-------- Dataset records

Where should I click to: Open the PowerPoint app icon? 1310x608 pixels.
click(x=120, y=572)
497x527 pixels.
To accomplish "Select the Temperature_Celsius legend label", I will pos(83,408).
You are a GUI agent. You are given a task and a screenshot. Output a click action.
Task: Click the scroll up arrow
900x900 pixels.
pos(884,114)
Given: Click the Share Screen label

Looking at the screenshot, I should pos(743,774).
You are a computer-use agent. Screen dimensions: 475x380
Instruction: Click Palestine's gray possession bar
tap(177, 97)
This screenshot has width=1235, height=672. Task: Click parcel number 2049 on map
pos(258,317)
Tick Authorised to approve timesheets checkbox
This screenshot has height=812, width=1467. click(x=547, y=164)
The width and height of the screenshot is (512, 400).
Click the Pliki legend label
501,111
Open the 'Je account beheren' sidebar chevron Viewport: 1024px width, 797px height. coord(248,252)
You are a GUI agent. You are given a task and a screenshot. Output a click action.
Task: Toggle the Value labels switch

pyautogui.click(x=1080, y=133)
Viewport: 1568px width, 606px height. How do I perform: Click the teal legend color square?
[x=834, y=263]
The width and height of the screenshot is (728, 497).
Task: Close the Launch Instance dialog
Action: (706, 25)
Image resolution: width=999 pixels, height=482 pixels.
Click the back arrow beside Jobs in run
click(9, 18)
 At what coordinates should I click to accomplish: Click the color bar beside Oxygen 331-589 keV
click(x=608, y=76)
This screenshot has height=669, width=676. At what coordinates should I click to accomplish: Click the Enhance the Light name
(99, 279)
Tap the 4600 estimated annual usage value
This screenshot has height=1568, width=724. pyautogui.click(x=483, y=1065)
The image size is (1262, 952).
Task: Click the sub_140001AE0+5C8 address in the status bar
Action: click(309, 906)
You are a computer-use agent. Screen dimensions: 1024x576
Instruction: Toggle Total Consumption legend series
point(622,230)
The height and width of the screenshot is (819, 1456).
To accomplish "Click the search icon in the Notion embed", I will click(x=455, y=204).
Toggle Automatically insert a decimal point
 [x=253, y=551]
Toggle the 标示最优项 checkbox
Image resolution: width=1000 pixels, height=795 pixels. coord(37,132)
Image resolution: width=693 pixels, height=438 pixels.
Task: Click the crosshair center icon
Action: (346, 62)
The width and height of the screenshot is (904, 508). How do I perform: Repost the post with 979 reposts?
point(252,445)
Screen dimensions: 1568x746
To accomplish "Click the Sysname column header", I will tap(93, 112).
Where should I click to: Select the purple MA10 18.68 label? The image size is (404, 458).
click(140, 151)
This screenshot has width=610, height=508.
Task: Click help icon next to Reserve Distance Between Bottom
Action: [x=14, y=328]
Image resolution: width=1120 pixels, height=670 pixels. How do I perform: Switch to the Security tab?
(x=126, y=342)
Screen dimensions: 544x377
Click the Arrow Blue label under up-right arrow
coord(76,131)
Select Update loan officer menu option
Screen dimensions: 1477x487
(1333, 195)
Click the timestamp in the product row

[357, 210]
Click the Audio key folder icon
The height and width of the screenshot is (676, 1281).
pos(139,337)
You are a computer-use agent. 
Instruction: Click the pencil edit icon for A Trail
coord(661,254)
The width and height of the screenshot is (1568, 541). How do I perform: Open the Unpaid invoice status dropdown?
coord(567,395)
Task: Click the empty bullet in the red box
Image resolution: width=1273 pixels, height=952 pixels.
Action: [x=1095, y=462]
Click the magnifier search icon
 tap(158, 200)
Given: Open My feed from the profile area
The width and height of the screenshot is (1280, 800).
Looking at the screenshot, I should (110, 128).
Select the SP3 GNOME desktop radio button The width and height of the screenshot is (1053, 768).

----------------

Please return the lines above that run from the line containing "Image resolution: width=999" to the line containing "You are a computer-use agent. Screen dimensions: 1024x576", inclusive, exactly and with no other lines.

Image resolution: width=999 pixels, height=482 pixels.
Click the back arrow beside Jobs in run
click(9, 18)
 At what coordinates should I click to accomplish: Click the color bar beside Oxygen 331-589 keV
click(x=608, y=76)
This screenshot has height=669, width=676. At what coordinates should I click to accomplish: Click the Enhance the Light name
(99, 279)
Tap the 4600 estimated annual usage value
This screenshot has height=1568, width=724. pyautogui.click(x=483, y=1065)
The image size is (1262, 952).
Task: Click the sub_140001AE0+5C8 address in the status bar
Action: click(309, 906)
You are a computer-use agent. Screen dimensions: 1024x576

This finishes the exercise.